In this blog post, we will explore the lasting impact of NoSQL on today's database systems, focusing on the rise of semi-structured data storage. We will discuss various types of semi-structured data and compare the approaches taken by popular database platforms such as Postgres, Redshift, BigQuery, Snowflake, Databricks, DuckDB, and SQLite.


Traditional SQL databases share a very consistent and familiar approach to storing data. Columns (with types) and rows form a table, and each “cell” has a particular value of the column’s type for that individual row. The cell values in SQL databases have traditionally been individual values, a boolean, an integer, and text. In Computer lingo, this is called a scalar value, meaning that it only holds one value at a time, and the schema of that table forces the type. The S in SQL means Structured and this is exactly where the structure comes in.

This approach has worked for decades, but if you’ve ever built databases, you’ll know there are times when you actually need more than one value. Maybe a user has multiple email addresses. Maybe you want to store a list of tags. This type of data is easy to store in programming languages because they support arrays and hashmaps to store collections of values. But back in SQL land, it wasn’t that easy.

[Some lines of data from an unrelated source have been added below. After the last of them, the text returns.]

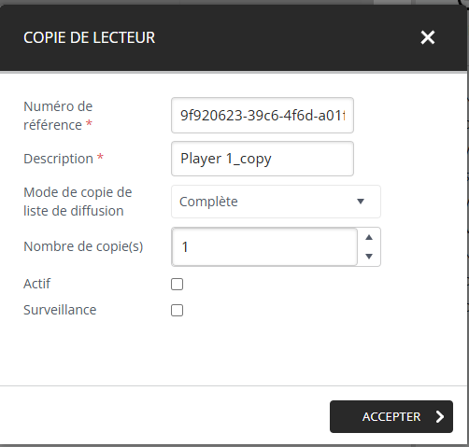
Task: Click the Surveillance label text
Action: 60,310
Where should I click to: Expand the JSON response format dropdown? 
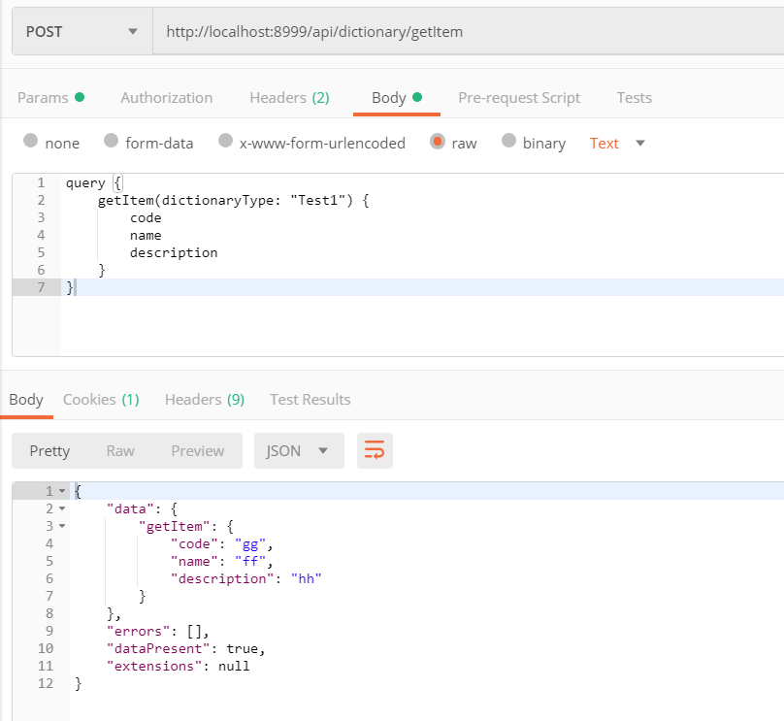pos(298,451)
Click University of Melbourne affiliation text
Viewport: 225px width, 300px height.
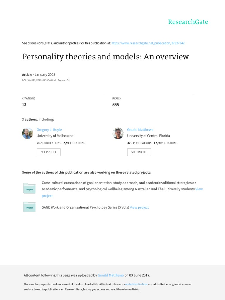point(55,136)
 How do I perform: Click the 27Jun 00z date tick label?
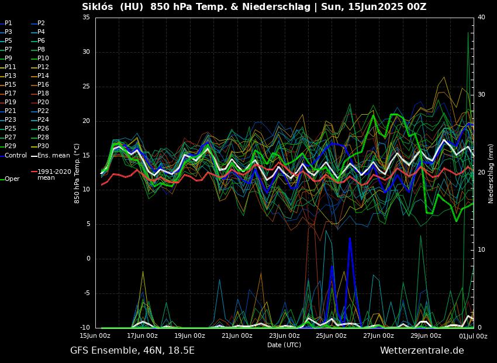click(x=378, y=336)
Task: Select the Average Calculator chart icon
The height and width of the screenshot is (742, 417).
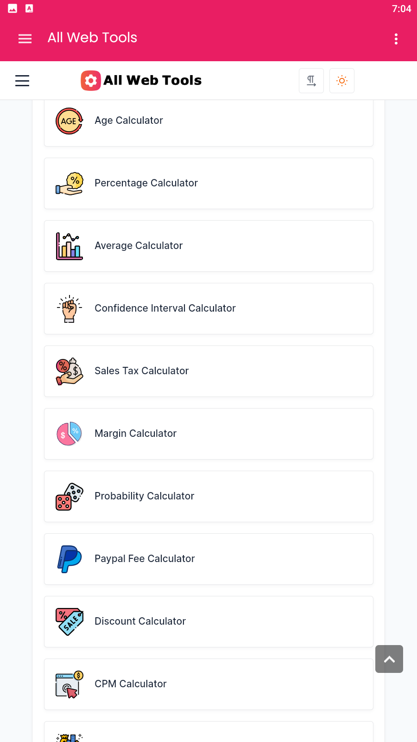Action: (69, 246)
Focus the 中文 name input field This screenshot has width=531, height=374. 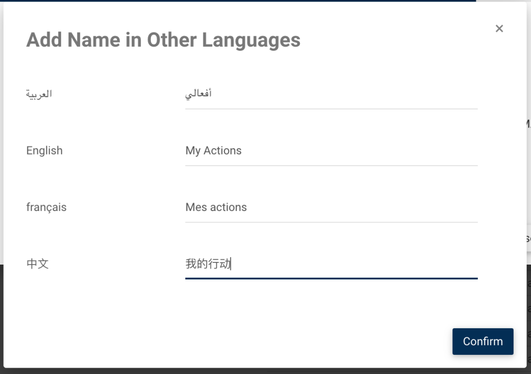coord(331,264)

In recent years though, modern databases and warehouses have relaxed this constraint. It’s now possible, and sometimes even preferable, to store those arrays and maps in a database. Why the change of heart? Well, a few things happened:

  • In the early 2010s, there was a huge rise in Document or NoSQL databases. They offered a lot of benefits with some drawbacks. And in particular, the recognition of the value of not always knowing schemas up front, particularly when dealing with data you may not control.
  • More recently, we’ve seen rapid adoption of Datalake architectures where data is written to file stores and then queried (and thus typed) at read time. That data can be in a lot of formats, fancy ones like Avro or Parquet, or simple ones like JSON or the humble CSV. All of those (sans CSV) make it easy to include arrays and hashmaps, so data lakes need to be able to accept and query over that data.

With data lakes and document databases, there was still a lot of excitement to just use SQL, so SQL and these sets of values needed to find a way to work together. That brings us to the world we find ourselves in today, one of semi-structured data.

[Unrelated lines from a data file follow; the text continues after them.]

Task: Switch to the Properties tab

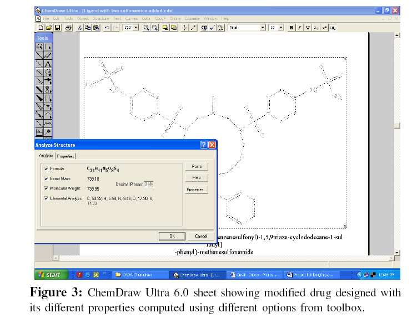Action: (x=66, y=156)
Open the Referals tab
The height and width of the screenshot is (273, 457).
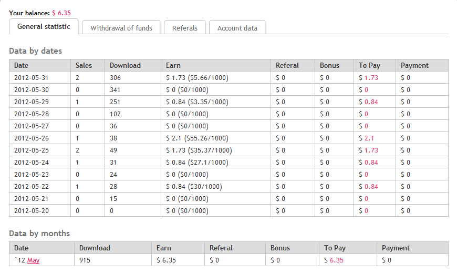point(185,28)
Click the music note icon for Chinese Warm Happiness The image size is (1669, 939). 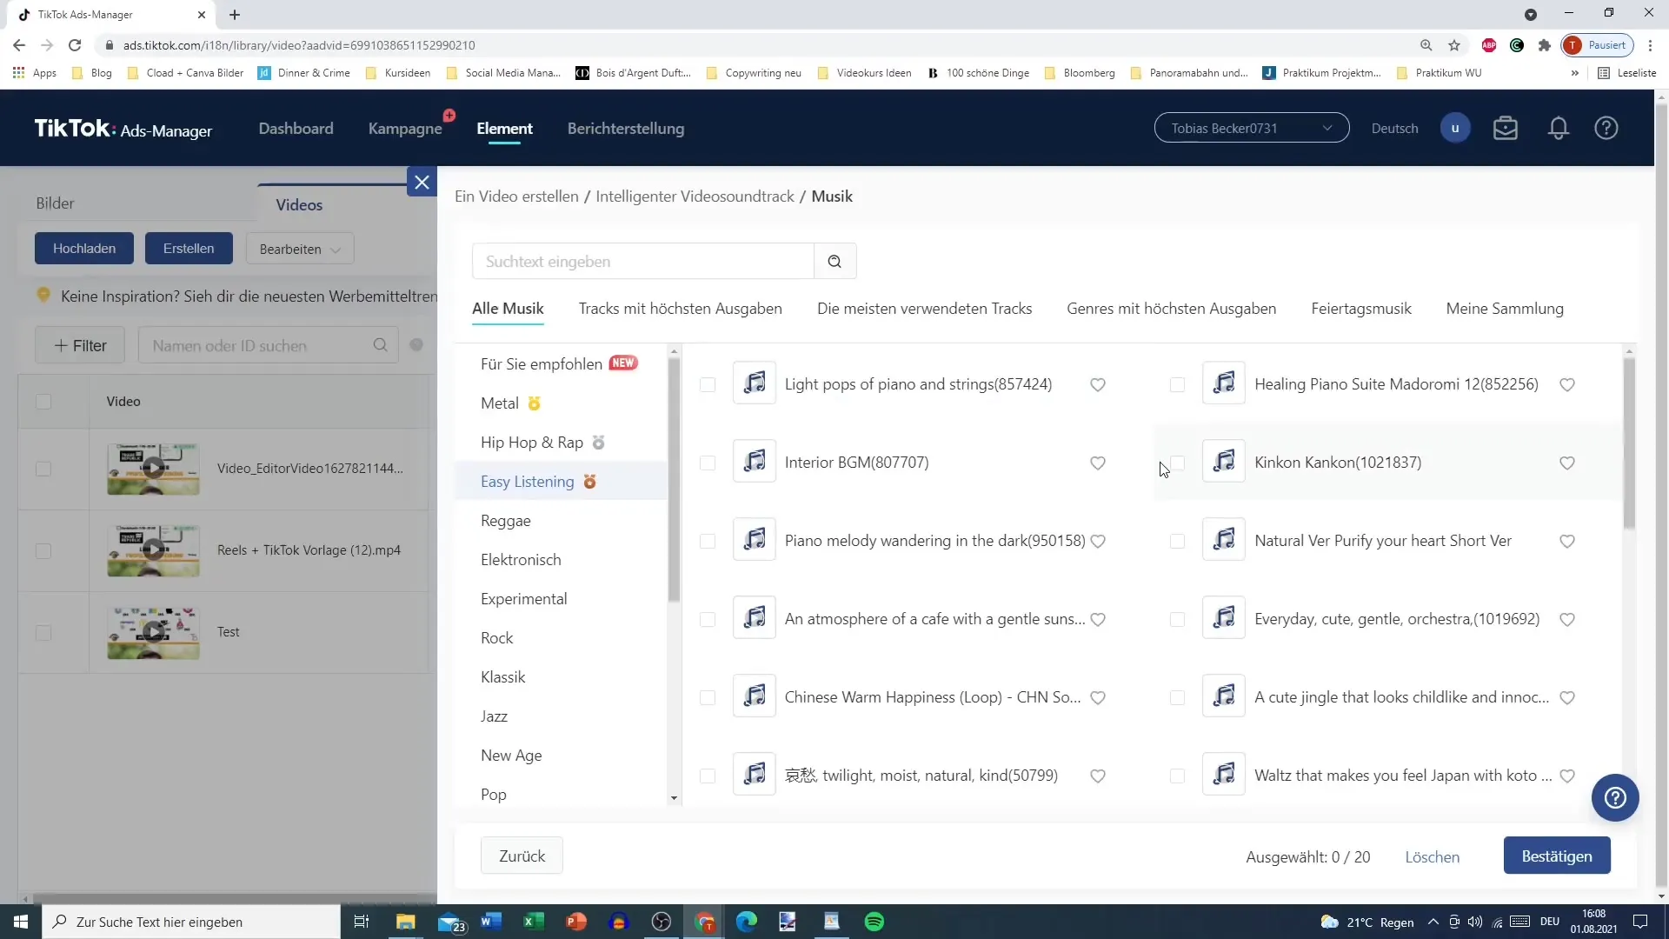tap(755, 697)

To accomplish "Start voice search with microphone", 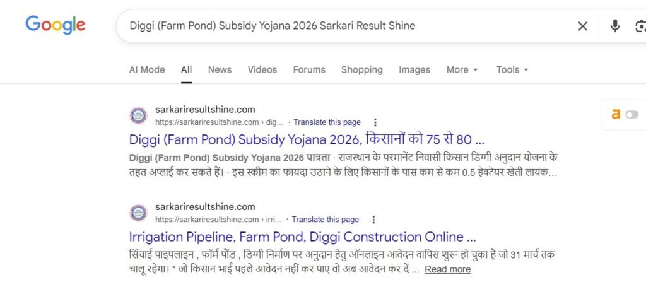I will click(615, 26).
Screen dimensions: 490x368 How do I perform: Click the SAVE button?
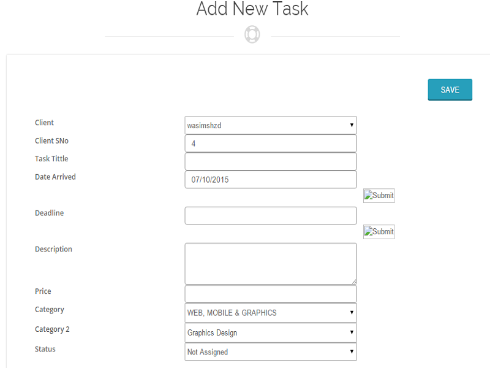(x=450, y=90)
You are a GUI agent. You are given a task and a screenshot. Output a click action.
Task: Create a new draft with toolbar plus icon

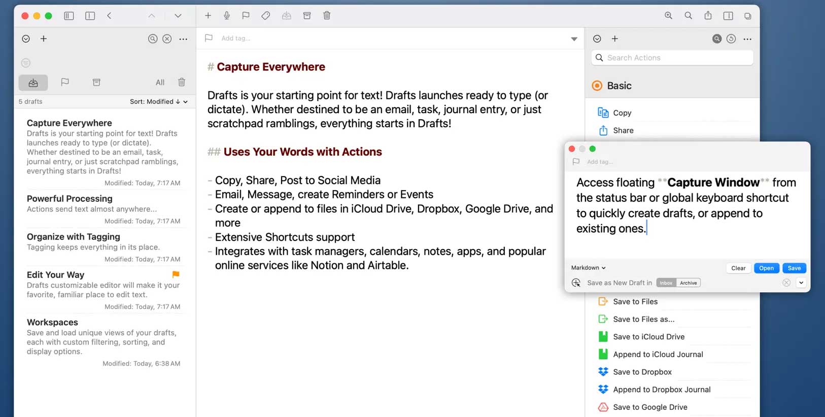[x=208, y=16]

It will also come as no surprise that different services approach semi-structured data in slightly different ways. Today I want to cover all of the different techniques you’ll need.

New items on the menu

There are four new types that can be used to represent semi-structured data. Most services offer a subset of the options, with Postgres and DuckDB the only two offering all the options.

Some types such as STRUCTS and OBJECTS look identical at first glance but they have some subtle differences so it’s worth knowing exactly which one you’re working with. And if you’re only going to look at one, skip to the end and read about Variants.

Arrays

‎Arrays represent a list of values. The type of the values in those arrays is up for some debate depending on the service you’re using. For example BigQuery and Databricks require an explicit type, Postgres optionally can have a type, and Snowflake assumes arrays contain variants. Redshift takes it one step further and doesn’t have an explicit array type, recommending its version of a variant instead.

One of the most common ways to create an array is by using an Array aggregate function like you would any other aggregate function with a GROUP BY. But in this case, instead of COUNTing or SUMing the values, you’ll end up with an array of values for each of the groups.

Objects (aka Maps aka …)

‎Depending on your school of programming, you may call this an object, a map, a hash, or a dictionary. All of these names represent the same thing: a set of key/value pairs. An important feature of Objects though is that there’s no specific restriction on the types. If you want all of your objects to have the exact same set of keys every time, you’re probably looking for the next option.

1️⃣ DuckDB’s Map is part way to a struct in that it requires all keys to be the same type, and all values to be the same type, but not that keys and values be the same type.
2️⃣ I have never seen a Postgres hstore in the wild. Do with that knowledge what you will.

Structs

‎Structs also act like an object with the additional twist that they have their own pre-defined schemas. Structs come out of the world of C but the pattern is widespread. Postgres calls it a composite type and that’s a good way to think about it: It’s a type made of other types, and the data will always have that shape or combination of types. This is as structured as semi-structured gets.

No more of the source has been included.